Russia's failed attempt to replace imported electronics

The second modification concerns the missiles' onboard electronics. Between 2023 and 2024, Russia gradually shifted Kalibr production to domestic components. The attempt failed. Analysis of the onboard digital computing unit from a Kalibr manufactured in 2025 again found imported components. The homing boards are "more than 80–90% foreign-made," the ministry stated, calling it "a confirmed fact, not an estimate" — each part is marked and verified by military representatives.

The shift to domestic electronics likely degraded guidance accuracy, the MoD suggested, prompting the return to foreign parts despite sanctions exposure. A Russian Kh-101 that killed 12 people in Kyiv this May was built in the second quarter of 2026 — pointing to components still reaching Russia after 21 EU sanctions packages and years of Western export controls, President Volodymyr Zelenskyy said last month.
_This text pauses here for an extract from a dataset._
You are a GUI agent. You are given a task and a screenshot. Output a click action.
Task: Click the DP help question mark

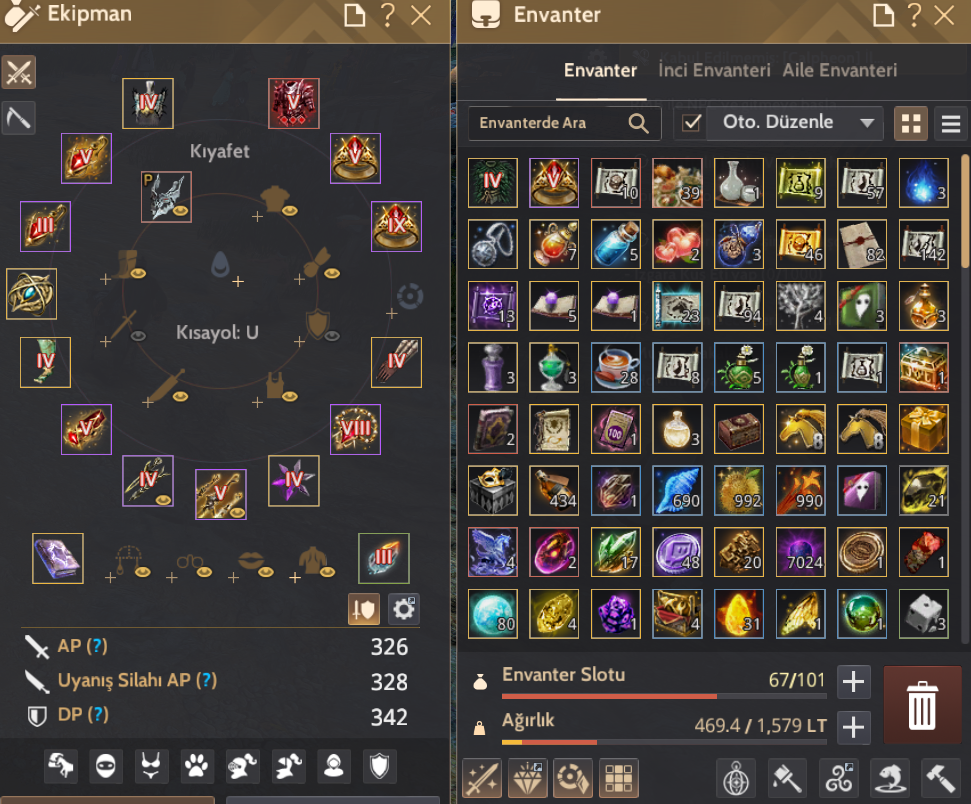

Manufacturers and designers identified for sanctions

The ministry said it had identified all electronics manufacturers supplying Kalibr production, as well as the chief designers and managers involved. "The Ministry of Defense has established all electronics manufacturers for the Kalibrs, as well as the chief designers and managers involved in missile production. This data is being transferred for further processing within the framework of sanctions policy," the ministry stated.

The MoD has previously published technical analyses of downed Russian Kh-101 missiles and North Korean KN-23 and KN-24 ballistic missiles used against Ukraine.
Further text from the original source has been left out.